Thanks a lot for your reply, @zihao. I am using the built-in functions (e.g., mailbox, etc.). The code I posted is actually my reduce function.

The input graphs of my project has variant degrees, which is not like a tree and does not have the same node degrees across nodes. Perhaps it is the reason.


#8

Actually, my “built-in” function refers to functions defined in dgl.function(e.g. dgl.function.sum, dgl.function.src_mul_edge). DGL would call more efficient kernels rather than do degree bucketing if it detects some kind of built-in function combinations.


#9

Hi @jiayouwyhit. Thanks for the questions. I want to emphasize again the most important points that @zihao has mentioned.

For the difference between CPU and GPU profiling results. As you know, PyTorch operators are executed asynchronously on GPU, which means the profiling results for GPU may not be reflecting the actual bottleneck. By looking at your CPU results, most of the time are spent in U_iou and U_f.
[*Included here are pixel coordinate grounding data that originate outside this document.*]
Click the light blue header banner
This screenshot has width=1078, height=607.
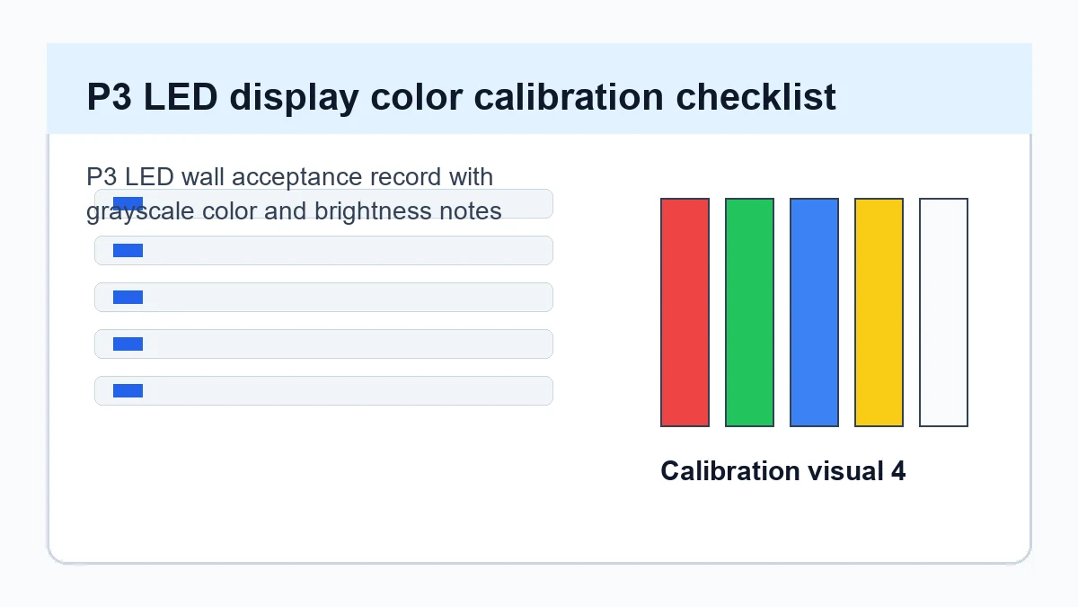point(539,89)
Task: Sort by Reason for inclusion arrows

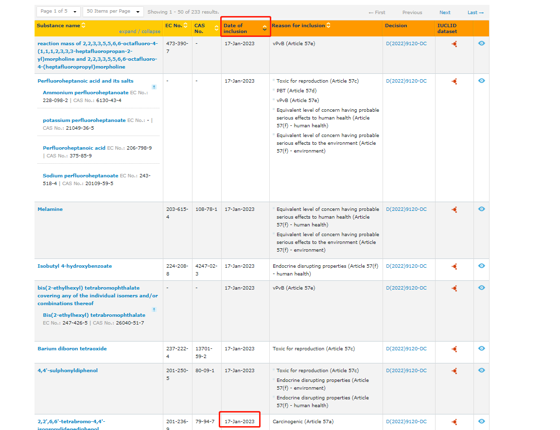Action: point(328,25)
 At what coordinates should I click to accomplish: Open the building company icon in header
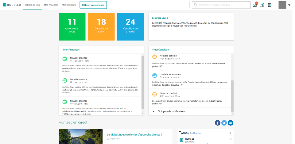tap(270, 5)
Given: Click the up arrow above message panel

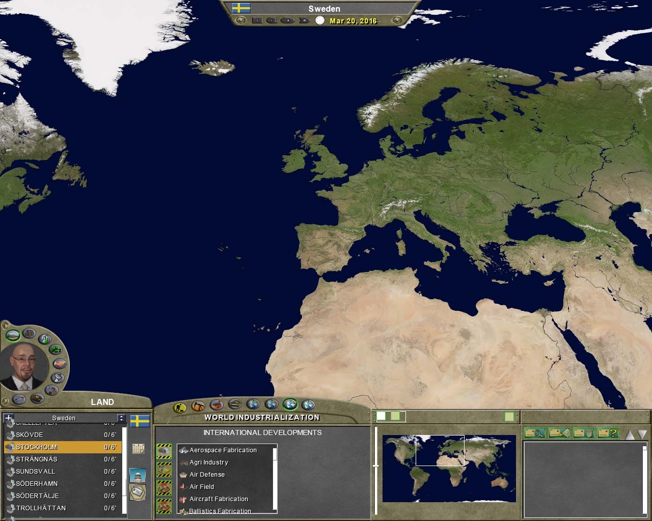Looking at the screenshot, I should click(630, 435).
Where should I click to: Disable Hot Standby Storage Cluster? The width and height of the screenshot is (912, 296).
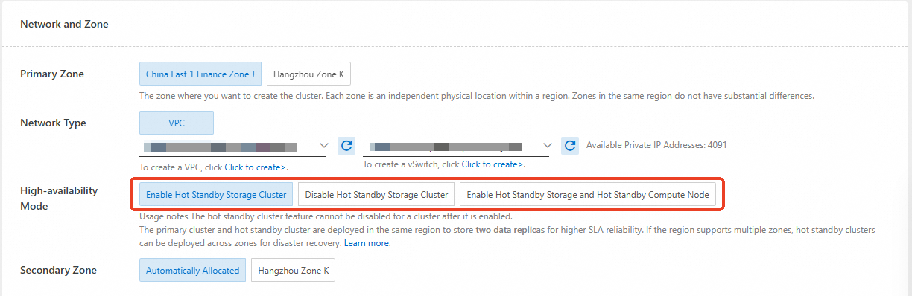tap(376, 195)
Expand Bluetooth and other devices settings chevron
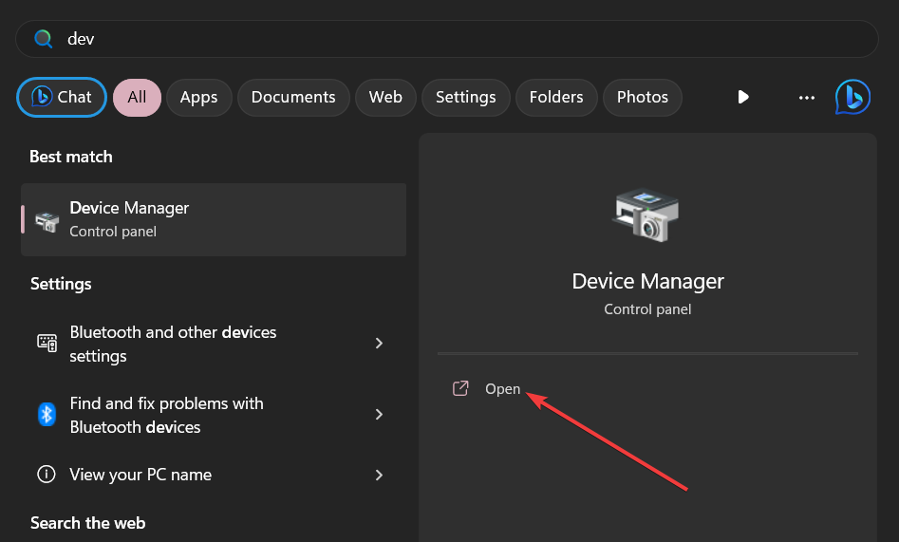 379,343
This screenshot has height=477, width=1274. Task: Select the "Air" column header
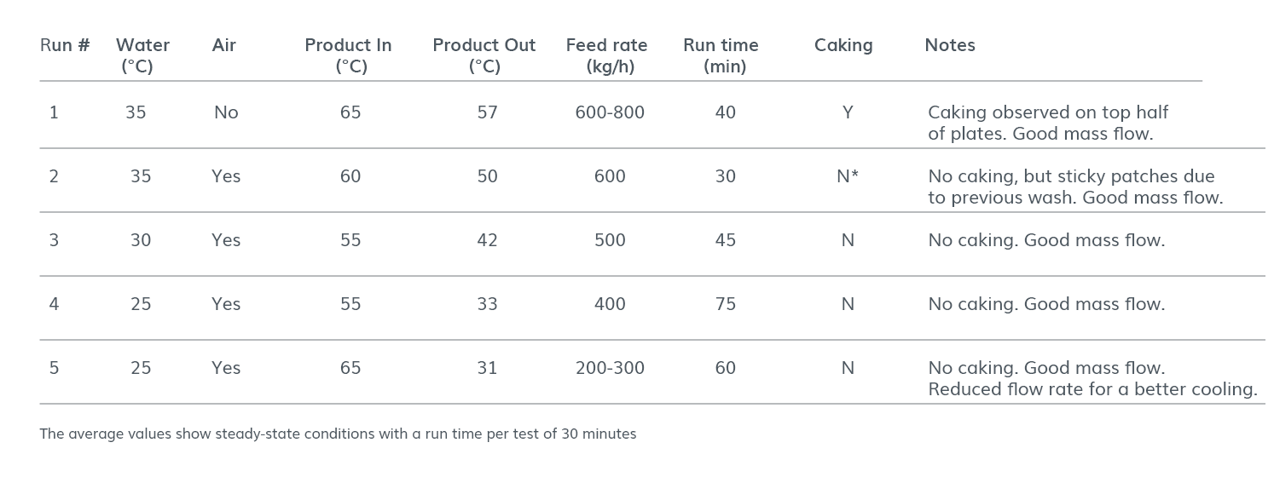click(x=223, y=45)
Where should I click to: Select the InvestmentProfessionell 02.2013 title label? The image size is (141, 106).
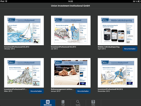(63, 47)
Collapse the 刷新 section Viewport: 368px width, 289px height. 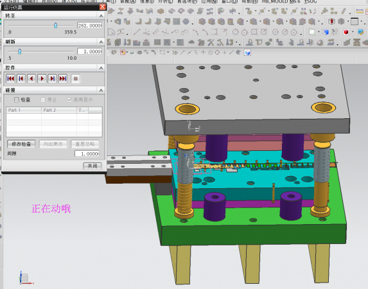click(x=101, y=42)
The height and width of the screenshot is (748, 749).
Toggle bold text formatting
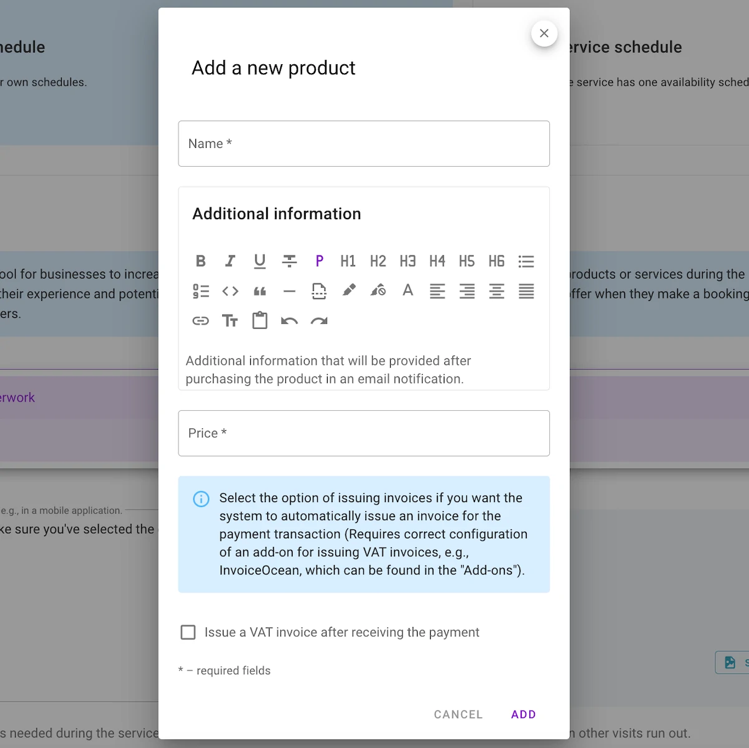[x=200, y=261]
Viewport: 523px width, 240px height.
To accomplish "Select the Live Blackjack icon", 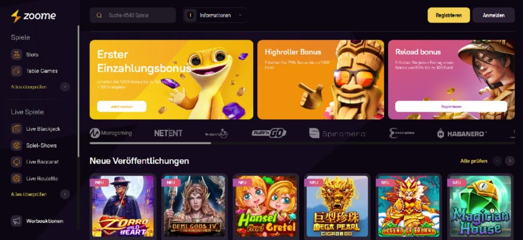I will coord(16,129).
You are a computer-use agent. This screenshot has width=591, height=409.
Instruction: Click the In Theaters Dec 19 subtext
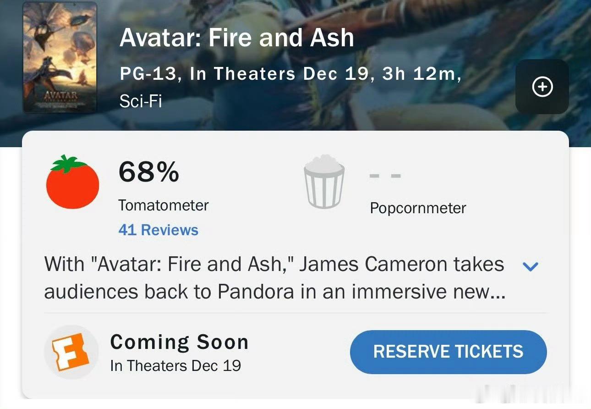(x=175, y=365)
Besides, the way DGL batch reduce_func on multiple nodes is that it analyzes graph structure and batch the nodes with the same in-degree together. That also indicates if nodes in the graph has different in-degree, reduce_func will be invoked multiple times for different in-degrees. So in your profiling code, although I am not sure which profiler you are using, I see you call profiler.start without profiler.stop. But since reduce_func could potentially be invoked multiple times in one message passing round, I don’t know if the profiling results will also be affected, especially for asynchronous GPU operators.